その熱のこもった視線に、私の心臓がとくん、と跳ねる。
「御意。この命に代えましても」
私の前に立つようにして、レオン様が静かに、しかし力強く答えた。
その広い背中が、まるで私を陛下の視線から隠すかのように、壁となって立ちはだかる。
レオン様の蒼い瞳が、私を振り返った。そこには陛下とはまた違う、静かで、しかしどこまでも深い守るべきものに対する絶対的な庇護欲が宿っていた。

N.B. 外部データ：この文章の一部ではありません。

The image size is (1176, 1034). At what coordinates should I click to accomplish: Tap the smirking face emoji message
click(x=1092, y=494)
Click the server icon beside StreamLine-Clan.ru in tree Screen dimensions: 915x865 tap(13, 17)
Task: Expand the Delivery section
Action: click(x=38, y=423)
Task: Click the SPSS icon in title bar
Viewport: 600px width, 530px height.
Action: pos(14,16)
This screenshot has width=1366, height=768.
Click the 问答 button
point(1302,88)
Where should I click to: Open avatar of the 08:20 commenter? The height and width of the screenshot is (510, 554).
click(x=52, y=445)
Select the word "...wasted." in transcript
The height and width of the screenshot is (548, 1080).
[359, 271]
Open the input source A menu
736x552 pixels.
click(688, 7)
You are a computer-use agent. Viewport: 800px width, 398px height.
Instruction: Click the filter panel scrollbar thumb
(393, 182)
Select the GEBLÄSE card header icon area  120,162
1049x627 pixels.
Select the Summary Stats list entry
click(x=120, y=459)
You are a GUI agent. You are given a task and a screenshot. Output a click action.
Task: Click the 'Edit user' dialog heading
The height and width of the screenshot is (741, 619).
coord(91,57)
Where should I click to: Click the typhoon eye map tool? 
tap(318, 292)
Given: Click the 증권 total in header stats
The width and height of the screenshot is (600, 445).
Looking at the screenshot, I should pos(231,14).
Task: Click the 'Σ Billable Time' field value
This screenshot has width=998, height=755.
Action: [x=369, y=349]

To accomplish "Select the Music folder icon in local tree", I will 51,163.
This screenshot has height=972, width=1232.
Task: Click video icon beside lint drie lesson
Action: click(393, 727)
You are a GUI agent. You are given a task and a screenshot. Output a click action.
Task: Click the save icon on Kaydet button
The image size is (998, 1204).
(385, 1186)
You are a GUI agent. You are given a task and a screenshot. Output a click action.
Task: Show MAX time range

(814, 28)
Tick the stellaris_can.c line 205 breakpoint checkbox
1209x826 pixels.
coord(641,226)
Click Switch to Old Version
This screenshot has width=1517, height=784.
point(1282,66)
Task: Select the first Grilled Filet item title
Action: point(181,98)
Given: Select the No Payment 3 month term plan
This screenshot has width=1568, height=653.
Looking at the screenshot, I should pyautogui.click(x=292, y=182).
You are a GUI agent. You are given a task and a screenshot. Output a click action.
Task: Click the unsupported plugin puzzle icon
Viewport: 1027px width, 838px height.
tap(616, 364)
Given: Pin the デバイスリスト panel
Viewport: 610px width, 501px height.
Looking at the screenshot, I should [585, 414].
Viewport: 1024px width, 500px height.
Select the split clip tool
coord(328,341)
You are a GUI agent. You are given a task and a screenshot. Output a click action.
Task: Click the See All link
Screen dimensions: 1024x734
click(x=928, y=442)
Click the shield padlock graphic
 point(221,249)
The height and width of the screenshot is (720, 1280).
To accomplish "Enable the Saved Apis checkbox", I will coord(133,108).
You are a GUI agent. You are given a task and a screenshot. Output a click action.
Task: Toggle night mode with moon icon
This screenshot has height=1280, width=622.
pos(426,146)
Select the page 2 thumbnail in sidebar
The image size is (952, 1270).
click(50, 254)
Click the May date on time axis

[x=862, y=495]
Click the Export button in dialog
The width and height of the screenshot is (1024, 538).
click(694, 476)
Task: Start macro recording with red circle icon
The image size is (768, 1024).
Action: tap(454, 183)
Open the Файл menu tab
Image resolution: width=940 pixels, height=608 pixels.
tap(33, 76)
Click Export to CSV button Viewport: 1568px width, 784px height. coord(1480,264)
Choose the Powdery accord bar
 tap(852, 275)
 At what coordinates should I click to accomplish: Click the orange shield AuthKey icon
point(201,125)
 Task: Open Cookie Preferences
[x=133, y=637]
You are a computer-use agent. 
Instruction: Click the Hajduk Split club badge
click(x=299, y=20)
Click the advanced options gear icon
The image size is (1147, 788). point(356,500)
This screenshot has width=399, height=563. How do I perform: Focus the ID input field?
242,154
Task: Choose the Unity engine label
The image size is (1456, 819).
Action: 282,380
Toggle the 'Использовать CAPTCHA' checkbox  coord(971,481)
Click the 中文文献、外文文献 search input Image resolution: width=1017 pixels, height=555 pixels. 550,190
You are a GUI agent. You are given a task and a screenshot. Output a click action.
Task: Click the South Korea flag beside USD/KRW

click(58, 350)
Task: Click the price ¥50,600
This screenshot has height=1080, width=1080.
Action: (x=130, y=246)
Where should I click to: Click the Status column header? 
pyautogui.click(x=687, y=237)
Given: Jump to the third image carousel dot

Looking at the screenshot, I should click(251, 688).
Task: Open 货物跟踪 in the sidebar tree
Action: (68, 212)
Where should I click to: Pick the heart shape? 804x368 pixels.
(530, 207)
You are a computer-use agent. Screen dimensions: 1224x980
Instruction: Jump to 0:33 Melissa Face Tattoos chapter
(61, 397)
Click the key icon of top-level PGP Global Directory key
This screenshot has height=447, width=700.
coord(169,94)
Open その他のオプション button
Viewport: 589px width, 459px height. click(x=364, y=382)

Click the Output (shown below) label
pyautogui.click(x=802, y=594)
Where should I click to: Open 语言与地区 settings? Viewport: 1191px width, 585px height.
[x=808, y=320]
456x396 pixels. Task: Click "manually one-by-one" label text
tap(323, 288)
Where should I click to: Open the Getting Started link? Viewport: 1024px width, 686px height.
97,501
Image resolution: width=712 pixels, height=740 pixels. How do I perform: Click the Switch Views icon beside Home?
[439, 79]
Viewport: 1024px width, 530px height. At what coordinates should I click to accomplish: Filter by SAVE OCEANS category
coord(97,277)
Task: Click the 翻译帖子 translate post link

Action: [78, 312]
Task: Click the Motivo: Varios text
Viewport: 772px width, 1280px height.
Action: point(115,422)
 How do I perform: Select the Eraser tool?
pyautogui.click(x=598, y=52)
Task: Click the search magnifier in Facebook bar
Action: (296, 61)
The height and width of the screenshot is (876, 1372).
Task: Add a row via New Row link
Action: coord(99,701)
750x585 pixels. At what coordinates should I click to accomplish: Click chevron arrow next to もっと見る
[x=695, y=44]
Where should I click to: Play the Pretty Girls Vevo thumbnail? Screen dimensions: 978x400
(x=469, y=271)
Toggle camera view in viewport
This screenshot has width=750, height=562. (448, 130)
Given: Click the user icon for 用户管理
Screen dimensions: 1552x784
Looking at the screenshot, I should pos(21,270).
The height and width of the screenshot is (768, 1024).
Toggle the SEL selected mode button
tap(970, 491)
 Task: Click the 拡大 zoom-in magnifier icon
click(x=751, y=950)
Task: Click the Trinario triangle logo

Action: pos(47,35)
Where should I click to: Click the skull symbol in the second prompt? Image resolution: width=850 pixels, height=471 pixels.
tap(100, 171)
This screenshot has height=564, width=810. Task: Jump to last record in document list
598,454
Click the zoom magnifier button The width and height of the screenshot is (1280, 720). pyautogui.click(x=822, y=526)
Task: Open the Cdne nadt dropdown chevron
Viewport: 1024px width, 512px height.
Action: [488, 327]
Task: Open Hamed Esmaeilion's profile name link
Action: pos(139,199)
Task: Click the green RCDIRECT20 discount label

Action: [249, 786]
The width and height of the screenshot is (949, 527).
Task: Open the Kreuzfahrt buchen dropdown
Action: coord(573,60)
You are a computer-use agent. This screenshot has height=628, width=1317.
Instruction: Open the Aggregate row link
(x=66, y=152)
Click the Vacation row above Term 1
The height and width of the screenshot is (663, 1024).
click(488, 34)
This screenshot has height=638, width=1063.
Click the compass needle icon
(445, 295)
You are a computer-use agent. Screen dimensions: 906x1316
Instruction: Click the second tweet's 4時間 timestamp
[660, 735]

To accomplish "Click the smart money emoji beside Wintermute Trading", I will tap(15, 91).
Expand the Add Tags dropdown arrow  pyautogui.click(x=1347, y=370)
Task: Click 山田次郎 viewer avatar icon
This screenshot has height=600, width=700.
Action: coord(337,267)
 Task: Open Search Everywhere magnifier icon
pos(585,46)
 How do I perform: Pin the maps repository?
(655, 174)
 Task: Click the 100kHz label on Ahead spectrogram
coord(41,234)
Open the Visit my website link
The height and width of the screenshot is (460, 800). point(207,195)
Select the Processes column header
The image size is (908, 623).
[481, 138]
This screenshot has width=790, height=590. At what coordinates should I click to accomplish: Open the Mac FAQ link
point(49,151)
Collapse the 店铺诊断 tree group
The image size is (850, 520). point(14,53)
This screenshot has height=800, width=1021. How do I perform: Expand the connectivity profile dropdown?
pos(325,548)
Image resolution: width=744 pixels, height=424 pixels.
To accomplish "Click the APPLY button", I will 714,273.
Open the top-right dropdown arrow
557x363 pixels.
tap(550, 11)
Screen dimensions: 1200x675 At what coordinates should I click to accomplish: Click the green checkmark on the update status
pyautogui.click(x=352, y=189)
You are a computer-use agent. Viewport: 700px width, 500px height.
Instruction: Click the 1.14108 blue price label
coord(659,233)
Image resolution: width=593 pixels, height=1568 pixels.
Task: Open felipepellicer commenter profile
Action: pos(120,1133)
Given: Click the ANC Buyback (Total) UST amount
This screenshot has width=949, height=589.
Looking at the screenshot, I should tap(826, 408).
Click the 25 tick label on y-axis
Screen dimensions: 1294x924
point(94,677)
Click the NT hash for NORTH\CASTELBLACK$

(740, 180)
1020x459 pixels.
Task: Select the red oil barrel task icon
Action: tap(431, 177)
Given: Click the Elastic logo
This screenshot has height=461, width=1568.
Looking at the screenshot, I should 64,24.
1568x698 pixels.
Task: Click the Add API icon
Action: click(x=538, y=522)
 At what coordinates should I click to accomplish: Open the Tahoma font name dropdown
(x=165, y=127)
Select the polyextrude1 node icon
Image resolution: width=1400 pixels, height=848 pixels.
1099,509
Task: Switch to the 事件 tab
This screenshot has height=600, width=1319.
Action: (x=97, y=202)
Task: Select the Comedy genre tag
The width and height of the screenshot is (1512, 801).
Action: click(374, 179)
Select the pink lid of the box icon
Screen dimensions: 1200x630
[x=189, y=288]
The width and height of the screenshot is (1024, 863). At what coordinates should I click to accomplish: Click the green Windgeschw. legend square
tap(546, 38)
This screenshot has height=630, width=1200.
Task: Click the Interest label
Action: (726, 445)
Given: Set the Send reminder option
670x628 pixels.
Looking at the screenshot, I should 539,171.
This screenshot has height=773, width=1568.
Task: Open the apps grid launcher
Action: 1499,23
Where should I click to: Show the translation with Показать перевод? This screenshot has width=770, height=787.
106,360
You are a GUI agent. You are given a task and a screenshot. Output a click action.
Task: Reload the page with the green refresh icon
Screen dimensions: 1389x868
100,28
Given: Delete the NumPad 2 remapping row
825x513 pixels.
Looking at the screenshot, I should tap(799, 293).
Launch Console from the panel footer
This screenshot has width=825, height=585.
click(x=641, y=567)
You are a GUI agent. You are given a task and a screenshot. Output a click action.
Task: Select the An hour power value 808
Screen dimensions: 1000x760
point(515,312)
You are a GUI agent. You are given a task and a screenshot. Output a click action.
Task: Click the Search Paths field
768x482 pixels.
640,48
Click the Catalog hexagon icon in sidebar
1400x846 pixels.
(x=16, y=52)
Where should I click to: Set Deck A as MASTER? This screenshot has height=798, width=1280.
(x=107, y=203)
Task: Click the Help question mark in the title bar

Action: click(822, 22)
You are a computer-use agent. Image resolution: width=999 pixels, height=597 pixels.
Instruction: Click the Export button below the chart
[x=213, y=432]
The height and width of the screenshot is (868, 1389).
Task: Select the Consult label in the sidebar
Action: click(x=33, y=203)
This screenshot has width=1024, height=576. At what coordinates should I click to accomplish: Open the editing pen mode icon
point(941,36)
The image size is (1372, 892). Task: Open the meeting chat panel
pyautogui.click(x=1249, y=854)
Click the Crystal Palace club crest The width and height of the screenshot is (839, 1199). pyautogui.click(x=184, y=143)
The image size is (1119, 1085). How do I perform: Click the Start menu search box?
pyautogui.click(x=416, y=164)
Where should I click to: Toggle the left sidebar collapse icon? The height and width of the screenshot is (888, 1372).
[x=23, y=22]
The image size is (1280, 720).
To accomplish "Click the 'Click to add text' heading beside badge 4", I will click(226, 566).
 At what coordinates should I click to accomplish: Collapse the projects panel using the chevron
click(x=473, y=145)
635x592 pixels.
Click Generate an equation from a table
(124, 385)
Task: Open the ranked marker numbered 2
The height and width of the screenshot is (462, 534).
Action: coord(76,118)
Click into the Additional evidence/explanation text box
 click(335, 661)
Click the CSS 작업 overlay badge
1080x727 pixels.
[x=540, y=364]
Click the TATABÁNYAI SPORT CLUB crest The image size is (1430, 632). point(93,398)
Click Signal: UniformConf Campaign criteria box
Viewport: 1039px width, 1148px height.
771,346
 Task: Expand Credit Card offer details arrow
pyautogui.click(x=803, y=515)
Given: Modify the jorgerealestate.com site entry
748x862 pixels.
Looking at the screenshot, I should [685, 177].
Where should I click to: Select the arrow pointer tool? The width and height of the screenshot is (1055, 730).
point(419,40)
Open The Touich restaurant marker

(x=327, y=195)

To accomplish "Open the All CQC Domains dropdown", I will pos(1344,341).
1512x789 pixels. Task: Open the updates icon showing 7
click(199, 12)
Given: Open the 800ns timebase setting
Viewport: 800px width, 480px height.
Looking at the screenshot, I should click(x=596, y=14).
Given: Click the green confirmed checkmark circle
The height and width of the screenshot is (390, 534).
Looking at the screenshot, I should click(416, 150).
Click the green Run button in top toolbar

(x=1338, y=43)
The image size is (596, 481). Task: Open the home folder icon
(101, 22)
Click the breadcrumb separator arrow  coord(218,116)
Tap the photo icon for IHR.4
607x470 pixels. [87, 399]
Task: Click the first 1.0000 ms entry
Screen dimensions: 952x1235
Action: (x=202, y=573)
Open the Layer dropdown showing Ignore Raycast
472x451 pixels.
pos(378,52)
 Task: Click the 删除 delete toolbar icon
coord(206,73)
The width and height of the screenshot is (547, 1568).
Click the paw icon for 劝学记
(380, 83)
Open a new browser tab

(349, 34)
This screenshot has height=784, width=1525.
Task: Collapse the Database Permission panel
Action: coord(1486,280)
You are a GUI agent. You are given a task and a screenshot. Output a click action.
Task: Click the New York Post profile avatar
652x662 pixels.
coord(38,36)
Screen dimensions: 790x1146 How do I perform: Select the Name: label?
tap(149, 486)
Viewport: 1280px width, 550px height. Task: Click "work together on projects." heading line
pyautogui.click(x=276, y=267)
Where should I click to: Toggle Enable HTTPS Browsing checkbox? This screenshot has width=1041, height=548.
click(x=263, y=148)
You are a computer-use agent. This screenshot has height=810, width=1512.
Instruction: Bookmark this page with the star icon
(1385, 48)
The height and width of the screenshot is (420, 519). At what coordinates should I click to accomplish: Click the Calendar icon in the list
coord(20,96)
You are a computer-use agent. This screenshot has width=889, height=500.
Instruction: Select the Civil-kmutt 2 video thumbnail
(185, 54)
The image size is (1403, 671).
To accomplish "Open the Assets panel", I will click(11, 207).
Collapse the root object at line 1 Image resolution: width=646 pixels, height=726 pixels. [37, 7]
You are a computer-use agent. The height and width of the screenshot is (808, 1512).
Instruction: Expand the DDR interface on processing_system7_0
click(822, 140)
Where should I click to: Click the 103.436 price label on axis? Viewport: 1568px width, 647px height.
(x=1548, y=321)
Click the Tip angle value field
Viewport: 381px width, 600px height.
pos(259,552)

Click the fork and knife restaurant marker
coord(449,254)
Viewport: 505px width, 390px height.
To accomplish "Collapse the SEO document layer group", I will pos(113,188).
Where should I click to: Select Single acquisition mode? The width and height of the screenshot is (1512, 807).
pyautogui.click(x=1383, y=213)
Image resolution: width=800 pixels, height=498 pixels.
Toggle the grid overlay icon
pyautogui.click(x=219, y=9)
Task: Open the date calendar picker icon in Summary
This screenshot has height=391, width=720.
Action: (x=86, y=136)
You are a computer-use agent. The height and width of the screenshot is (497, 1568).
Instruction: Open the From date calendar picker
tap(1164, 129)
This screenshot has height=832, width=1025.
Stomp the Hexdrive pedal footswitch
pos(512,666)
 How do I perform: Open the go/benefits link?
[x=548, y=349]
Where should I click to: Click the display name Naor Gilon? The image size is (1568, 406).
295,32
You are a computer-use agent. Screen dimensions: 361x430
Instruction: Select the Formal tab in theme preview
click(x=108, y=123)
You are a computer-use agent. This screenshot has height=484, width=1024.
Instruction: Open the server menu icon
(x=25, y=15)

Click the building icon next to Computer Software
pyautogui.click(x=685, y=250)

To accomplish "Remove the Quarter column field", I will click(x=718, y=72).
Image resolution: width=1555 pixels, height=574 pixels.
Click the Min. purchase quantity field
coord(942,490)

その視線にもまた、私の胸は違う種類の音を立てて高鳴った。
(え、何この空気……。CEOと直属の上司から同時にすごいプレッシャー……じゃなくて、期待をかけられてる……?)
有能すぎる皇帝陛下と、忠実すぎる騎士団長。
二人の英雄からの、全く質の違う、しかし同じくらい重い視線。それは私を『国の宝』として大切に思う気持ちと、そしてほんの少しだけ、それ以上の何かが混じっているような気がして。
前世では過労と締切に追われるだけで、恋愛なんて遠い世界の出来事だった。そんな私がこの異世界で、国一番の二人の男性からこんなにも強い感情を向けられている。
その事実に、私の顔にじわじわと熱が集まっていくのを感じた。
「だ、大丈夫です! 私の身はレオン様がついていてくださいますし、何より私のスキルがあれば物理的な攻撃はある程度予測できますから!」
私はこの妙に甘くて重い空気を振り払うように、慌てて明るく言った。
「それに彼らが抵抗してくるのなら、こちらも次の手を用意するまでです。いわゆるコンティンジェンシープランというやつですね!」
「こんてぃんじぇんしー……?」
私のIT用語が、またしても二人の思考をフリーズさせた。
その隙に私は「では、失礼します!」と一礼し、そそくさと円卓の間を後にする。
背中に二つの熱い視線が突き刺さっているのを感じながら、私は早足で廊下を歩いた。
仕事のやりがいは最高だ。上司やクライアントに恵まれているのも間違いない。
でも、このドキドキするような緊張感はプロジェクトの炎上とはまた違う。私の心臓に、とても悪い気がした。
私のスローライフ計画は仕事の面でも、そしてどうやら、私の知らない個人的な面でも、完全に想定外のフェーズに突入してしまったようだった。